Quelques mois plus tard, les trois femmes ont accouché de trois petits garçons. Les bébés sont attirés par le mur d’écrans dans le salon. L’esprit de Daryl cherche à les ensorceler.
Take it easy. We don’t want the whole household in here, do we, boys? That’s it. Good boys, we’re gonna do just fine.
Alex, Jane Spofford et Sukie éteignent la télévision.
L’EXPLICATION
Les sorcières d’Eastwick, c’est venir à bout du monstre.
Alexandra, Jane et Sukie pourraient n’être qu’une seule et même personne. À elles trois, elles représentent la diversité du caractère féminin. La pensée progressiste. Un monde dans lequel la femme peut-être seule et indépendante, tout en étant épanouie.
I don’t think that men are the answer to everything.
Elles souffrent néanmoins du conservatisme qui règne dans cette petite bourgade de l’état de Rhode Island où une femme seule se retrouve nécessairement dans une situation d’échec.
De son côté, Daryl Van Horne est un mâle alpha dans toute sa splendeur : Il s’incruste. Narcissique (cf Mon Roi), sûrement pervers, grossier et terriblement misogyne. Sans surprise, Alexandra est d’abord dégoûtée par ce répugnant personnage.

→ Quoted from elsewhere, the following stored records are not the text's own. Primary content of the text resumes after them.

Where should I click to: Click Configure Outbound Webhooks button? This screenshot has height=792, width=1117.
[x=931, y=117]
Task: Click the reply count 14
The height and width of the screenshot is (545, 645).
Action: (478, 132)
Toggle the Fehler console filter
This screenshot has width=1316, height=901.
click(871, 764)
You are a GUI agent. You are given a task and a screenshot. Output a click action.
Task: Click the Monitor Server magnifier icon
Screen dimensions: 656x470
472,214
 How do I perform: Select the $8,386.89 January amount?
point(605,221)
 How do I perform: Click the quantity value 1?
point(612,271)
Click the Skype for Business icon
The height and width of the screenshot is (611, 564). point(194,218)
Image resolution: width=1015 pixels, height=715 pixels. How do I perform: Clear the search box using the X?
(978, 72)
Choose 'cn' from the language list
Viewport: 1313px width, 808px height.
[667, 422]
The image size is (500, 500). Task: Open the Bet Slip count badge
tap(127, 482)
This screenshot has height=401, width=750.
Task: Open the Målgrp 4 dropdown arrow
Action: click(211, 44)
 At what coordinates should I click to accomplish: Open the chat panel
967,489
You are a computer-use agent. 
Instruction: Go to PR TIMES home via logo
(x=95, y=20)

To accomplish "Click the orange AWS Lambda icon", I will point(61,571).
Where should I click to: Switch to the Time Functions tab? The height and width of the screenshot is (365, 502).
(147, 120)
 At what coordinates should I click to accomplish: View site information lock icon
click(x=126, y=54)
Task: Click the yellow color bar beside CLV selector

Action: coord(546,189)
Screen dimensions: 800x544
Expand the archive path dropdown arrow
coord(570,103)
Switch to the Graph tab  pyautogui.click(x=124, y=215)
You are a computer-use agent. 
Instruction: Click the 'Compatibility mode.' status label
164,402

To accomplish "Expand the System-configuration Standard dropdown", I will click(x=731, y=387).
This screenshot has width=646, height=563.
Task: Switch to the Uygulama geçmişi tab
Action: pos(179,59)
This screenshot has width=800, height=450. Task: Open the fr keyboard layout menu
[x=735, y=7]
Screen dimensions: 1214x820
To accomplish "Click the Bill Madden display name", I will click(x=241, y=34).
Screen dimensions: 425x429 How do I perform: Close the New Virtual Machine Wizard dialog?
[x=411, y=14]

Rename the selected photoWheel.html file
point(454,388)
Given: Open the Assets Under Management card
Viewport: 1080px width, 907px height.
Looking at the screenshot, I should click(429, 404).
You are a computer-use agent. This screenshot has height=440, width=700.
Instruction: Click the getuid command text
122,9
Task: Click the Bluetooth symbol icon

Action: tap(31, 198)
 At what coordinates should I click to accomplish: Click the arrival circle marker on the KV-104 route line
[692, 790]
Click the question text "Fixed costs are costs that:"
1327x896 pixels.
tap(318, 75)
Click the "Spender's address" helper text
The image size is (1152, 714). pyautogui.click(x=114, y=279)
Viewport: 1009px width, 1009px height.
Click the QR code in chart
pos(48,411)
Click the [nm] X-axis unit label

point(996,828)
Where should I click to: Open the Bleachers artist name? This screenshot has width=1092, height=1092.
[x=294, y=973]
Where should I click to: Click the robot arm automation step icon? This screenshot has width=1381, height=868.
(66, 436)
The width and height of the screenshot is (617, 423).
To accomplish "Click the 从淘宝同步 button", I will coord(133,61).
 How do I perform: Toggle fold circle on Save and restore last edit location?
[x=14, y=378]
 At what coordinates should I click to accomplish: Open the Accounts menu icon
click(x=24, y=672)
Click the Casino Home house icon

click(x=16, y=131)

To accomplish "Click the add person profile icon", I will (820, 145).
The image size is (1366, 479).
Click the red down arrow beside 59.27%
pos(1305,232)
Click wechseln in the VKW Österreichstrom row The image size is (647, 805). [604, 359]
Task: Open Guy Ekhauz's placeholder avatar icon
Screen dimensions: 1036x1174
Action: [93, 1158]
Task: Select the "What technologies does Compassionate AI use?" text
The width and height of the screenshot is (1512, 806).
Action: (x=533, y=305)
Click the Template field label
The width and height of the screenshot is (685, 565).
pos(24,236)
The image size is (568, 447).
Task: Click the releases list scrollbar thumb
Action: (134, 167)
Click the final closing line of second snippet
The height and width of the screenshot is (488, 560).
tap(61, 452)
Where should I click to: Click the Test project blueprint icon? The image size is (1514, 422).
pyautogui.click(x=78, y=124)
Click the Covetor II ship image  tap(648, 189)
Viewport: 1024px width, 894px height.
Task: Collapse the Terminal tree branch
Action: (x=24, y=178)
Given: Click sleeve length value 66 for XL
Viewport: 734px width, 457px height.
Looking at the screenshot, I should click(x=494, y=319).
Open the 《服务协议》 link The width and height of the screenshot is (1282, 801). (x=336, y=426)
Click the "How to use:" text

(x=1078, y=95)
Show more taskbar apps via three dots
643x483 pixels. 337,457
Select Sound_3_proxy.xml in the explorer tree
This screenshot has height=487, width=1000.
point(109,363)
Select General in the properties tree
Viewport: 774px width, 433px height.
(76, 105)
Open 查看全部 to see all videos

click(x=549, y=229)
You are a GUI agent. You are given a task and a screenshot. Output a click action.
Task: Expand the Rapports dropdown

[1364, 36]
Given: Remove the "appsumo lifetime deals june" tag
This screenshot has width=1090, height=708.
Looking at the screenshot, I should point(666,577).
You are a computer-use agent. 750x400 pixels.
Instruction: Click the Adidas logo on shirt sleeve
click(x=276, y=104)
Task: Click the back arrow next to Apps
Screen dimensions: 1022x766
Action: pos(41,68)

I think… no, I am positive… that you are the most unattractive man I have ever met in my entire life. (…) You are physically repulsive, intellectually retarded, you’re morally reprehensible, vulgar, insensitive, selfish, stupid, you have no taste, a lousy sense of humor and you smell.
Daryl est le pire des démons puisqu’il dit ce que les femmes rêvent d’entendre. Il profite de leur faiblesse. De cette manière, il finit par les charmer littéralement.
I like women, I admire them. But, if you want me to treat you like a dumb twit I will. What’s the point? You have brains Alex, more than brains, and you don’t even know it do you? Well most women do not.
En réalité, l’opinion qu’il se fait des femmes est misérable. Il va même jusqu’à les comparer à une sorte d’épidémie dont il faudrait protéger les hommes.
If it’s a mistake, maybe we can do something about it! Find a cure! Invent a vaccine! Build up our immune systems.
Daryl est un monstre.
Il se sert. Manipulant ces femmes pour mieux les attirer dans sa Mansion où elles vont se retrouver en cage. Il ne se soucie pas de leur bien-être et n’a aucune intention de les aider à s’épanouir. Daryl cherche juste à profiter d’elles pour mieux servir son plaisir égoïste. C’est ainsi qu’elles finissent par se retrouver sous la domination d’un tyran, acceptant l’inacceptable, soit-disant par amour.
Ces trois femmes vont comprendre qu’elles ne sont pas des ennemies (cf Working Girl), ni des victimes ou des marionnettes (cf Dans la peau de John Malkovich). Bien au contraire, elles ont également un pouvoir d’influence immense dont elles n’avaient pas conscience jusque là.
L’union fait la force : elles se prennent en main dans le but de renverser cet odieux dictateur. Daryl n’est en fait guère plus menaçant qu’un pantin. Il a l’air gigantesque mais il est tout petit, médiocre. Son pouvoir se limite à un petit écran. Ce sont les femmes qui ont la télécommande (cf 20th century women). La décision leur appartient (cf Gazon Maudit).
Alex, Jane et Sukie ont gagné la guerre en se débarrassant du vilain, qui pourrait tout autant être Harvey Weinstein que Julio Iglesias. Elles ont prouvé que leur bonheur ne dépend pas d’un homme.